**WHAT TO WORK ON**
Copy out every line of the material below without changing anything.

■ ■ ■ ■ ■

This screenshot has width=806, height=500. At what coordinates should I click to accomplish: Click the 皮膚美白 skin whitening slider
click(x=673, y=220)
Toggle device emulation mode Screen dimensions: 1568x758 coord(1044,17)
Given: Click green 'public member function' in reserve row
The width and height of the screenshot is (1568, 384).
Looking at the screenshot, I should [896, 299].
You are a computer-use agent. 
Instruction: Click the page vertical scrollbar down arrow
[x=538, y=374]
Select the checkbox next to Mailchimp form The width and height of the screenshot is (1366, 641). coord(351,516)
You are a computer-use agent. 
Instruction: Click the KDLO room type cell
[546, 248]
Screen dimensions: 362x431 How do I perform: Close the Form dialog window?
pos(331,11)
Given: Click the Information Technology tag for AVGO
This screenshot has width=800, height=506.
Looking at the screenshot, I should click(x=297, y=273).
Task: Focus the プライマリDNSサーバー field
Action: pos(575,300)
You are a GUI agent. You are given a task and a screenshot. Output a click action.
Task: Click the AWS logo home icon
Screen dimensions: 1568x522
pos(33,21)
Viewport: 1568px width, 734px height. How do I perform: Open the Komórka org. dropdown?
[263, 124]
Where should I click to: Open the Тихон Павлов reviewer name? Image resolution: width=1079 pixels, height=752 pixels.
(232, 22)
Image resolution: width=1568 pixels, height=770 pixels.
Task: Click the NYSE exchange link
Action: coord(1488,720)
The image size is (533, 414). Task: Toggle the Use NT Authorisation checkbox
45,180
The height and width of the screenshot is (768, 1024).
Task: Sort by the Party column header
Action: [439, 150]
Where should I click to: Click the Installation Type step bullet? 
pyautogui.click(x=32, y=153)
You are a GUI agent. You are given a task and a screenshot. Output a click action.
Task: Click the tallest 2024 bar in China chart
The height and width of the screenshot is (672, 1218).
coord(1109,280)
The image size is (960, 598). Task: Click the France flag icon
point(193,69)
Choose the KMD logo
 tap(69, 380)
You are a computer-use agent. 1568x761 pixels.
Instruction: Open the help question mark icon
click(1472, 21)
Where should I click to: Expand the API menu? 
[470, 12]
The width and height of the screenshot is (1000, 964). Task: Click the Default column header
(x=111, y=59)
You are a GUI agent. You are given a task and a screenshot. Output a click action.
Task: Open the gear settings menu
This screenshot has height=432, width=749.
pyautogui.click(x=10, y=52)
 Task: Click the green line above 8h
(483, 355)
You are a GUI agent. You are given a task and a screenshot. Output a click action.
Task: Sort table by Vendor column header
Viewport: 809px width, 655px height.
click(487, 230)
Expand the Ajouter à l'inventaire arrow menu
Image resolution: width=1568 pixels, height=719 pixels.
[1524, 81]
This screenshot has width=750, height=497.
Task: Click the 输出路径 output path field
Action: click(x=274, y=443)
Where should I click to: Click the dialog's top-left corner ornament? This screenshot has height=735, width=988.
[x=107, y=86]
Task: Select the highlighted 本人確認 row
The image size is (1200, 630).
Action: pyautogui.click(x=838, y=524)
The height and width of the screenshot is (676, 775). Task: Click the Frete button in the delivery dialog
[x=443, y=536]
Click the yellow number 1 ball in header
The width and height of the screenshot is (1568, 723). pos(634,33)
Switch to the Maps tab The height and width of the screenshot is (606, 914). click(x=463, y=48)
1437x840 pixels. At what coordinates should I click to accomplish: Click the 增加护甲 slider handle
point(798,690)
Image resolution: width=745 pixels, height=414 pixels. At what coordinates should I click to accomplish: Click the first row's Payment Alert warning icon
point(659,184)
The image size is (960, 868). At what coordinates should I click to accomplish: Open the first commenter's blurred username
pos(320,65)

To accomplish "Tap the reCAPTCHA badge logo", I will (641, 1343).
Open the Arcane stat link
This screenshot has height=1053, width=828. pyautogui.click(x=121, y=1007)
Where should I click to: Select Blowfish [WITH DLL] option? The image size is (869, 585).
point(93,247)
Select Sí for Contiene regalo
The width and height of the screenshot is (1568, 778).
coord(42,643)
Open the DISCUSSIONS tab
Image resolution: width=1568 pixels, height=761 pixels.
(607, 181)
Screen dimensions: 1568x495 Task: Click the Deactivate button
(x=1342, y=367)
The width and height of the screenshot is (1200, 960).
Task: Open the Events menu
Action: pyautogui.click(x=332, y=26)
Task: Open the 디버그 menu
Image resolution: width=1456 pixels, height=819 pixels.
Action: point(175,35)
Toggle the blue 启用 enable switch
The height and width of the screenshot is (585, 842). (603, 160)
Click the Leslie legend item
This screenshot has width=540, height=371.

■ ■ ■ ■ ■

**RESULT FOR THIS EXERCISE**
This screenshot has width=806, height=500. At what coordinates should I click to accomplish: Click the 皮膚美白 skin whitening slider
click(x=673, y=220)
Toggle device emulation mode Screen dimensions: 1568x758 coord(1044,17)
Given: Click green 'public member function' in reserve row
The width and height of the screenshot is (1568, 384).
Looking at the screenshot, I should [896, 299].
You are a computer-use agent. 
Instruction: Click the page vertical scrollbar down arrow
[x=538, y=374]
Select the checkbox next to Mailchimp form The width and height of the screenshot is (1366, 641). coord(351,516)
You are a computer-use agent. 
Instruction: Click the KDLO room type cell
[546, 248]
Screen dimensions: 362x431 How do I perform: Close the Form dialog window?
pos(331,11)
Given: Click the Information Technology tag for AVGO
This screenshot has width=800, height=506.
Looking at the screenshot, I should click(x=297, y=273).
Task: Focus the プライマリDNSサーバー field
Action: pos(575,300)
You are a GUI agent. You are given a task and a screenshot. Output a click action.
Task: Click the AWS logo home icon
Screen dimensions: 1568x522
pos(33,21)
Viewport: 1568px width, 734px height. How do I perform: Open the Komórka org. dropdown?
[263, 124]
Where should I click to: Open the Тихон Павлов reviewer name? Image resolution: width=1079 pixels, height=752 pixels.
(232, 22)
Image resolution: width=1568 pixels, height=770 pixels.
Task: Click the NYSE exchange link
Action: coord(1488,720)
The image size is (533, 414). Task: Toggle the Use NT Authorisation checkbox
45,180
The height and width of the screenshot is (768, 1024).
Task: Sort by the Party column header
Action: [439, 150]
Where should I click to: Click the Installation Type step bullet? 
pyautogui.click(x=32, y=153)
You are a GUI agent. You are given a task and a screenshot. Output a click action.
Task: Click the tallest 2024 bar in China chart
The height and width of the screenshot is (672, 1218).
coord(1109,280)
The image size is (960, 598). Task: Click the France flag icon
point(193,69)
Choose the KMD logo
 tap(69, 380)
You are a computer-use agent. 1568x761 pixels.
Instruction: Open the help question mark icon
click(1472, 21)
Where should I click to: Expand the API menu? 
[470, 12]
The width and height of the screenshot is (1000, 964). Task: Click the Default column header
(x=111, y=59)
You are a GUI agent. You are given a task and a screenshot. Output a click action.
Task: Open the gear settings menu
This screenshot has height=432, width=749.
pyautogui.click(x=10, y=52)
 Task: Click the green line above 8h
(483, 355)
You are a GUI agent. You are given a task and a screenshot. Output a click action.
Task: Sort table by Vendor column header
Viewport: 809px width, 655px height.
click(487, 230)
Expand the Ajouter à l'inventaire arrow menu
Image resolution: width=1568 pixels, height=719 pixels.
[1524, 81]
This screenshot has width=750, height=497.
Task: Click the 输出路径 output path field
Action: click(x=274, y=443)
Where should I click to: Click the dialog's top-left corner ornament? This screenshot has height=735, width=988.
[x=107, y=86]
Task: Select the highlighted 本人確認 row
The image size is (1200, 630).
Action: pyautogui.click(x=838, y=524)
The height and width of the screenshot is (676, 775). Task: Click the Frete button in the delivery dialog
[x=443, y=536]
Click the yellow number 1 ball in header
The width and height of the screenshot is (1568, 723). pos(634,33)
Switch to the Maps tab The height and width of the screenshot is (606, 914). click(x=463, y=48)
1437x840 pixels. At what coordinates should I click to accomplish: Click the 增加护甲 slider handle
point(798,690)
Image resolution: width=745 pixels, height=414 pixels. At what coordinates should I click to accomplish: Click the first row's Payment Alert warning icon
point(659,184)
The image size is (960, 868). At what coordinates should I click to accomplish: Open the first commenter's blurred username
pos(320,65)

To accomplish "Tap the reCAPTCHA badge logo", I will (641, 1343).
Open the Arcane stat link
This screenshot has height=1053, width=828. pyautogui.click(x=121, y=1007)
Where should I click to: Select Blowfish [WITH DLL] option? The image size is (869, 585).
point(93,247)
Select Sí for Contiene regalo
The width and height of the screenshot is (1568, 778).
coord(42,643)
Open the DISCUSSIONS tab
Image resolution: width=1568 pixels, height=761 pixels.
(607, 181)
Screen dimensions: 1568x495 Task: Click the Deactivate button
(x=1342, y=367)
The width and height of the screenshot is (1200, 960).
Task: Open the Events menu
Action: pyautogui.click(x=332, y=26)
Task: Open the 디버그 menu
Image resolution: width=1456 pixels, height=819 pixels.
Action: point(175,35)
Toggle the blue 启用 enable switch
The height and width of the screenshot is (585, 842). (603, 160)
Click the Leslie legend item
This screenshot has width=540, height=371.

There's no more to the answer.